L’homme politique arménien Vladimir Poghosyan a livré une critique virulente du Premier ministre Nikol Pashinyan lors d’une interview avec la chaîne YouTube Noyan Tapan, accusant le gouvernement de mettre en péril la souveraineté et la sécurité de l’Arménie.
Inquiétudes concernant la “Route Trump”
On a demandé à Poghosyan si le corridor de transport prévu, la Route Trump, pouvait permettre à l’Azerbaïdjan de faire passer des armes à travers le territoire arménien vers le Nakhitchevan.
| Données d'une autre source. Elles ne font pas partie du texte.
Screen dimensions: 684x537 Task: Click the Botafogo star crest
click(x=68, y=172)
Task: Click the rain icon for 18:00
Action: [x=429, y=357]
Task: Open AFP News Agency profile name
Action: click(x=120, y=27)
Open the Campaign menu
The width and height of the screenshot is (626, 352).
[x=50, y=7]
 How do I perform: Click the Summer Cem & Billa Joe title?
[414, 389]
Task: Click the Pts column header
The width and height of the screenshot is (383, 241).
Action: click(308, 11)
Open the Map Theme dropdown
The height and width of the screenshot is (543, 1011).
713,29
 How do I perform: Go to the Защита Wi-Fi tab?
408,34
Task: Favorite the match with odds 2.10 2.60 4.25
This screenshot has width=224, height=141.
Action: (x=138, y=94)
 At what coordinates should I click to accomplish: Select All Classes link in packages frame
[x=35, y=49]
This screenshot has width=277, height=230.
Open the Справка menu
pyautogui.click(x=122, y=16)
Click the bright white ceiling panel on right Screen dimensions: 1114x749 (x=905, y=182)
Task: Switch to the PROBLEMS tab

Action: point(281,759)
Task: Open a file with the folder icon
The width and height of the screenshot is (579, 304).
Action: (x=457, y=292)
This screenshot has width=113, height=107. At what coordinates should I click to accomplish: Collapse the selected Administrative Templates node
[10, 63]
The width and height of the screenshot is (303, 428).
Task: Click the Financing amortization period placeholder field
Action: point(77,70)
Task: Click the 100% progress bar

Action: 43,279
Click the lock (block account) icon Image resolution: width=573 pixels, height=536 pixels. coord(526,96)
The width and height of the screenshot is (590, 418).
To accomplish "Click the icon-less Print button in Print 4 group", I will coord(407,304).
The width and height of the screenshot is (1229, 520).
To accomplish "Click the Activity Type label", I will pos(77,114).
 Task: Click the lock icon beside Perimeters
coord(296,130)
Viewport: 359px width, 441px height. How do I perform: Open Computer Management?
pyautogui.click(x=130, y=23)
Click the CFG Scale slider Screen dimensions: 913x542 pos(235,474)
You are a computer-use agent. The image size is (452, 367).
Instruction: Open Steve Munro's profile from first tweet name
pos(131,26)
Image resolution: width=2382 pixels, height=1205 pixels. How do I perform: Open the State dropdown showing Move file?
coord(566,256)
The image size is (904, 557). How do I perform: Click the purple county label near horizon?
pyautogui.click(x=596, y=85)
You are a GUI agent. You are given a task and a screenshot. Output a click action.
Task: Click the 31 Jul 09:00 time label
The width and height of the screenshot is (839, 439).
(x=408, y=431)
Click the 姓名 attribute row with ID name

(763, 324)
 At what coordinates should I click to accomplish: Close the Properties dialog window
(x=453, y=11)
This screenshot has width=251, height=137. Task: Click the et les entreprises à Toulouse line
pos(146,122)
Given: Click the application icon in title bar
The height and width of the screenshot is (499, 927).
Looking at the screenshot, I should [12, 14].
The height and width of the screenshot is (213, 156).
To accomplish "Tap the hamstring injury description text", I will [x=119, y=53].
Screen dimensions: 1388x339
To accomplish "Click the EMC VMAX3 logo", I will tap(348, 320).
Il a rejeté les assurances de Pashinyan selon lesquelles l’accès serait “miroir et égal” pour les deux côtés, qualifiant cette position de naïve et dangereuse. Il a averti que des convois azerbaïdjanais pourraient utiliser le corridor à des fins militaires, entraînant une agression en Arménie.
Attaque contre les services de sécurité nationale
Poghosyan a accusé le Service national de sécurité de l’Arménie d’avoir failli à son devoir de s’opposer aux politiques de Pashinyan.
“Si vous ne reconnaissez pas que le gouvernement du Contrat civil est une menace pour la sécurité nationale, vous êtes professionnellement incompétent”, a-t-il déclaré, appelant les officiers à démissionner en masse.
Vision hostile de la Turquie et de l’Azerbaïdjan
L’opposant a rejeté toute idée d’ouverture des frontières avec la Turquie ou d’approfondissement du commerce avec l’Azerbaïdjan. Il a soutenu que Bakou n’avait aucun intérêt économique pour les produits arméniens, tandis que les marchés arméniens risquaient d’être inondés de produits azerbaïdjanais.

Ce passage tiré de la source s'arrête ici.